'''
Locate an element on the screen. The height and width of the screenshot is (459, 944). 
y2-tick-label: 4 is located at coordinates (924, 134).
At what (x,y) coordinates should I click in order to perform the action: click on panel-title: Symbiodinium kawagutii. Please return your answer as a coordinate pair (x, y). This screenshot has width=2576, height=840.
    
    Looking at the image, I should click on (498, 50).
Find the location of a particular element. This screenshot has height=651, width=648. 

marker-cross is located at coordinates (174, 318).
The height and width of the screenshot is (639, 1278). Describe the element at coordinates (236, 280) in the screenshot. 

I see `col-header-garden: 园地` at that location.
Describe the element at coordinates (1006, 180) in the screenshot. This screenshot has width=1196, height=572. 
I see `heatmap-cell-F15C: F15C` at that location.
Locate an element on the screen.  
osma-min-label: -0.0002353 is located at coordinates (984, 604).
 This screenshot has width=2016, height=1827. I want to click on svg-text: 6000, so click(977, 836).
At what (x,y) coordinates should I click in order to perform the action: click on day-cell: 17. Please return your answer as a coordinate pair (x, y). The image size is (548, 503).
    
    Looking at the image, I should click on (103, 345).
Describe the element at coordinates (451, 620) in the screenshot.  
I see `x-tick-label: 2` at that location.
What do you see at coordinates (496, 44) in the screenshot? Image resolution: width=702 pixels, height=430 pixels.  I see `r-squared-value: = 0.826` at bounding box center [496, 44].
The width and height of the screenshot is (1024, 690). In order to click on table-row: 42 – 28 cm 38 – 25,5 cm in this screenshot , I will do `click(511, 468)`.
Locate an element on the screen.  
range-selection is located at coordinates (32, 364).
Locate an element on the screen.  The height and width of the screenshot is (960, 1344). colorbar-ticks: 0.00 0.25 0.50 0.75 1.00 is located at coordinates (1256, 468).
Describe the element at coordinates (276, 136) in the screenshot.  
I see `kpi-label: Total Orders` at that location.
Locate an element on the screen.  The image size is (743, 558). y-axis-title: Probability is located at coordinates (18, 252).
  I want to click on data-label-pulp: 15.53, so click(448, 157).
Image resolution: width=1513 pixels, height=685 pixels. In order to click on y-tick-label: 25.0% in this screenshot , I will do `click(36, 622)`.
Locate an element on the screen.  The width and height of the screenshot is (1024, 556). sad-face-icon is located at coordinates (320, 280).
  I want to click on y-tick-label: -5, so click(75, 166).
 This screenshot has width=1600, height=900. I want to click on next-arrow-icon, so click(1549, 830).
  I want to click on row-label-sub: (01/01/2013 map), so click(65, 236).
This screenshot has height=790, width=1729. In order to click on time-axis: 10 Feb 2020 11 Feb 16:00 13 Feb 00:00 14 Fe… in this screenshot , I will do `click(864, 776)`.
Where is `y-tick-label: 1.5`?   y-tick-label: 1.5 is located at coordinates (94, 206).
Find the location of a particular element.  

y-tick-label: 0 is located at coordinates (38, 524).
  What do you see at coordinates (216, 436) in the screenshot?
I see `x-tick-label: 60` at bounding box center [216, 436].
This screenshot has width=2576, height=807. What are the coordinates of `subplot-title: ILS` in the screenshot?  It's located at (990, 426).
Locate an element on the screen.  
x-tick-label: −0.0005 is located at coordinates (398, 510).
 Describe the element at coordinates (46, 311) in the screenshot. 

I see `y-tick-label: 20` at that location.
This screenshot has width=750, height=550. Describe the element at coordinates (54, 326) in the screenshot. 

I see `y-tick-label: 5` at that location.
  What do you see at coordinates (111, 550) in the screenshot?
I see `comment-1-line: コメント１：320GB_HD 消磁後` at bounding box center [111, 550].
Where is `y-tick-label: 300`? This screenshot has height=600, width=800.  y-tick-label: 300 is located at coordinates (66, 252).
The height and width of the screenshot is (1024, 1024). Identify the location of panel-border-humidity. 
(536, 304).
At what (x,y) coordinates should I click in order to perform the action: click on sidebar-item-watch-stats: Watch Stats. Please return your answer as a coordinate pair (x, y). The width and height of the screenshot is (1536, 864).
'''
Please copy out the items again word for word, from the line containing "coordinates (94, 206)." through the last line of the items, both ends included.

» ANSWER
Where is `y-tick-label: 1.5`?   y-tick-label: 1.5 is located at coordinates (94, 206).
Find the location of a particular element.  

y-tick-label: 0 is located at coordinates (38, 524).
  What do you see at coordinates (216, 436) in the screenshot?
I see `x-tick-label: 60` at bounding box center [216, 436].
This screenshot has width=2576, height=807. What are the coordinates of `subplot-title: ILS` in the screenshot?  It's located at (990, 426).
Locate an element on the screen.  
x-tick-label: −0.0005 is located at coordinates (398, 510).
 Describe the element at coordinates (46, 311) in the screenshot. 

I see `y-tick-label: 20` at that location.
This screenshot has width=750, height=550. Describe the element at coordinates (54, 326) in the screenshot. 

I see `y-tick-label: 5` at that location.
  What do you see at coordinates (111, 550) in the screenshot?
I see `comment-1-line: コメント１：320GB_HD 消磁後` at bounding box center [111, 550].
Where is `y-tick-label: 300`? This screenshot has height=600, width=800.  y-tick-label: 300 is located at coordinates (66, 252).
The height and width of the screenshot is (1024, 1024). Identify the location of panel-border-humidity. 
(536, 304).
At what (x,y) coordinates should I click in order to perform the action: click on sidebar-item-watch-stats: Watch Stats. Please return your answer as a coordinate pair (x, y). The width and height of the screenshot is (1536, 864).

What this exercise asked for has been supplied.